Algo de este glamour se disuelve, sin embargo, cuando las mujeres son desenmascaradas como tales y se las acorrala en pequeños grupos o en profusión. Los críticos en los medios de pronto se acuerdan de las mujeres como si fueran una rara especie de mariposa, y se ocupan de tres poetas argentinas, o directoras de cine, o mujeres del rock. Las revistas literarias suelen dedicar cada tanto un número especial a la mujer, entendido como una forma de distinción. Y ya en el borde del paroxismo, se organizan gigantescos recitales donde todas son mujeres: las estrellas de la canción, la directora de la orquesta sinfónica, la totalidad de los músicos y las integrantes del coro. Todas mujeres.
Por mucho que disfruto de los logros del movimiento feminista, algo en este tipo de propuesta me resulta ligeramente reaccionario. Es la clase de homenaje que en principio se presume irresistible, como el Día de la Mujer, todos los años, o la condición de musa de un artista. Parece halagador, pero no lo es. Es un lugar pasivo y artificial, donde se celebra a la mujer como una suerte de tótem, cuando el máximo agasajo que se le puede hacer es considerarla una igual. Sin cupos políticos ni maratones. Gente, como los demás.

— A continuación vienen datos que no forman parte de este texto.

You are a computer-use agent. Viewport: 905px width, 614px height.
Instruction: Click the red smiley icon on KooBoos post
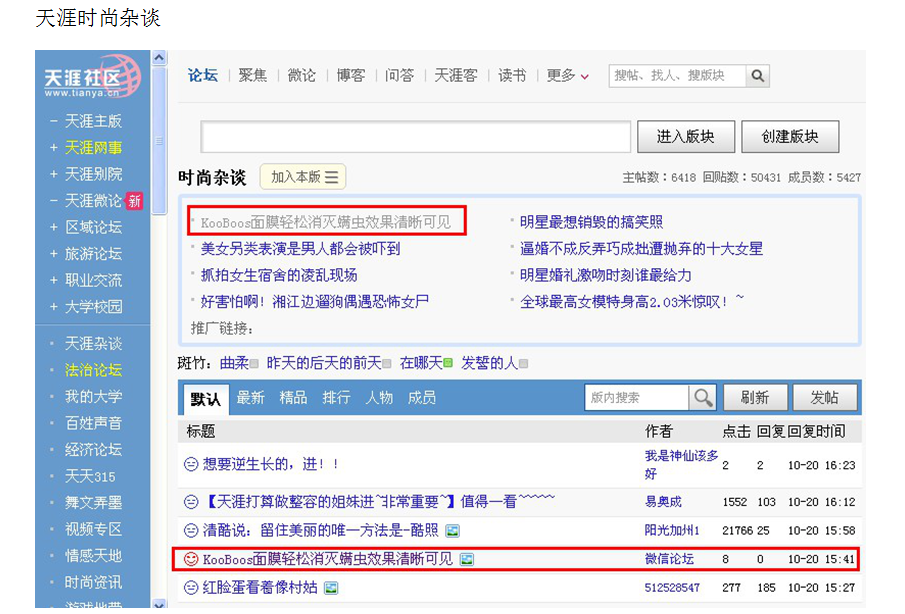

Admitámoslo: la primera confundida, muchas veces, es la misma mujer. Hoy, después de cuarenta o cincuenta años de feminismo efectivo, hay jóvenes que declaran por televisión su rechazo a ser cosificadas por una sociedad que prefiere verlas con poca ropa. En el reino de la corrección política, un coro de almas bellas acompaña esa indignación y pone el grito en el cielo. Pero no todo es tedio y lugar común en la vida pública: una muchacha de la televisión, modelo bellísima y además abogada, propone por fin un pensamiento alternativo: el derecho de la mujer al goce de mostrarse con poca ropa, si se le da la gana. Y a su vez, una joven diputada desafía la solemnidad institucional con una colección de escotes abismales, profundamente femeninos.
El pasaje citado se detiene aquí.